*** Opening of Data ***
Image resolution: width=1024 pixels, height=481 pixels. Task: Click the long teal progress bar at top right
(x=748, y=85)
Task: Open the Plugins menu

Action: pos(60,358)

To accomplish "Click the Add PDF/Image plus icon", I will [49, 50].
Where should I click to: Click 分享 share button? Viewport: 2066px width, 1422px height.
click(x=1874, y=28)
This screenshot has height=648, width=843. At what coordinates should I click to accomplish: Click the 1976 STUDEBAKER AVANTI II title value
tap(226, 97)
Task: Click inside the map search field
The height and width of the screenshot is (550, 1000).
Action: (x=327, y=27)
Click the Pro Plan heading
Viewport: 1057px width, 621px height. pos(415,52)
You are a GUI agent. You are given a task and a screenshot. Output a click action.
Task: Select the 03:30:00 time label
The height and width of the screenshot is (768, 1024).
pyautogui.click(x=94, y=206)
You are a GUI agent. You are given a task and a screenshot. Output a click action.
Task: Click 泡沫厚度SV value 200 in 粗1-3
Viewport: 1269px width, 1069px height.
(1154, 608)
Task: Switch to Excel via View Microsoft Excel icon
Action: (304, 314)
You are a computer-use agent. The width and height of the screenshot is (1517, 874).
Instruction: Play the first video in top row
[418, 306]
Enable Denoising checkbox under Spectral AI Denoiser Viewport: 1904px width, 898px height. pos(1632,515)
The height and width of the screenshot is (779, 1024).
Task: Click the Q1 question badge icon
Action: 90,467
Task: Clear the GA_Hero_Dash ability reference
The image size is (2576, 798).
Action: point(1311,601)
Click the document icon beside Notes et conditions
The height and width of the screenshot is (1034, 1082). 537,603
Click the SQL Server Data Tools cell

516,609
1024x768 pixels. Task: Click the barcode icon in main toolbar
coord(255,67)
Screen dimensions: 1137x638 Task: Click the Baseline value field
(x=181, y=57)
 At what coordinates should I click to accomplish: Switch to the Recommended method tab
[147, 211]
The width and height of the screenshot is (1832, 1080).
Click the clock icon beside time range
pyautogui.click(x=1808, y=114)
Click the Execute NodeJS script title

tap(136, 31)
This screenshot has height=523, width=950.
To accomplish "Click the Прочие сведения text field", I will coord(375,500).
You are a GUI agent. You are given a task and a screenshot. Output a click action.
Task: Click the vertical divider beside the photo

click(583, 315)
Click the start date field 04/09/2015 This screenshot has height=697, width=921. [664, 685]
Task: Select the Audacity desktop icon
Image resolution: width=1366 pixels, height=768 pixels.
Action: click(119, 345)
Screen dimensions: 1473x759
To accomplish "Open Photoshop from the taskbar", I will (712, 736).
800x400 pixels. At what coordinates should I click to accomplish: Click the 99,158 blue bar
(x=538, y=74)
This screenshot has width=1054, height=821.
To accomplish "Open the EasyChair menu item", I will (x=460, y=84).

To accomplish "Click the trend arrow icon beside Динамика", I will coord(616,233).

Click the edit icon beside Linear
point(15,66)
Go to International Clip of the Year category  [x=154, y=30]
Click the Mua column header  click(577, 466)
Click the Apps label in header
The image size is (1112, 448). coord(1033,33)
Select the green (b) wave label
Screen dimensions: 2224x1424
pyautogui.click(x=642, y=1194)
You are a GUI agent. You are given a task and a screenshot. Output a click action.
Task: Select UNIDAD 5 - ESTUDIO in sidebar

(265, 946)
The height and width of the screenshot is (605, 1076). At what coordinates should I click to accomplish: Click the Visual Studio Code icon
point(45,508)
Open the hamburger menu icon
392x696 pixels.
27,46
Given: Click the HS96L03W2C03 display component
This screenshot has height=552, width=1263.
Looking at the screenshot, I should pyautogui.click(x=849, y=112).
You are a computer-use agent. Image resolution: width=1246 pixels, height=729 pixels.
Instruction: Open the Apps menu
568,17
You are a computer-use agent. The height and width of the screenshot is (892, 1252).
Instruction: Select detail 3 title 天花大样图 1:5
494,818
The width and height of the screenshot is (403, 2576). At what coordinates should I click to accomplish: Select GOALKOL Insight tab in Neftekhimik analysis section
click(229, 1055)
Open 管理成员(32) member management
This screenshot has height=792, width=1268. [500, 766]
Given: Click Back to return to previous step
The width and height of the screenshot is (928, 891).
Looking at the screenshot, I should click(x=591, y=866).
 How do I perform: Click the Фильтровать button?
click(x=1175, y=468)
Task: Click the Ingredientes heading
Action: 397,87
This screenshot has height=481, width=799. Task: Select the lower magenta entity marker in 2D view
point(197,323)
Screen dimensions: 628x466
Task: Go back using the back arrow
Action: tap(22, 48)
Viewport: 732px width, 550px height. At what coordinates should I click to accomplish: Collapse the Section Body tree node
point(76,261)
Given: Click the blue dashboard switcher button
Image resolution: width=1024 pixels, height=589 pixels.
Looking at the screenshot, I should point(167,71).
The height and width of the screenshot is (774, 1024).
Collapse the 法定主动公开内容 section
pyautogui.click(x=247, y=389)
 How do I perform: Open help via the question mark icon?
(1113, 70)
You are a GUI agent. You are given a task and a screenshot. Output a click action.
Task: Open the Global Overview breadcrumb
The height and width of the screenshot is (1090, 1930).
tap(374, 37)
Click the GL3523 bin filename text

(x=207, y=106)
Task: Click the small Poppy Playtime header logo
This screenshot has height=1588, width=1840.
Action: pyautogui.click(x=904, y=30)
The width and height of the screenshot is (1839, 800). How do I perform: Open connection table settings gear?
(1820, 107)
*** Close of Data ***
→ Goal of the exercise
Which lines in the records above hold the string "computer"? Copy each of them.

→ Expected output
You are a computer-use agent. The width and height of the screenshot is (1517, 874).
You are a computer-use agent. Image resolution: width=1246 pixels, height=729 pixels.
You are a computer-use agent. The height and width of the screenshot is (892, 1252).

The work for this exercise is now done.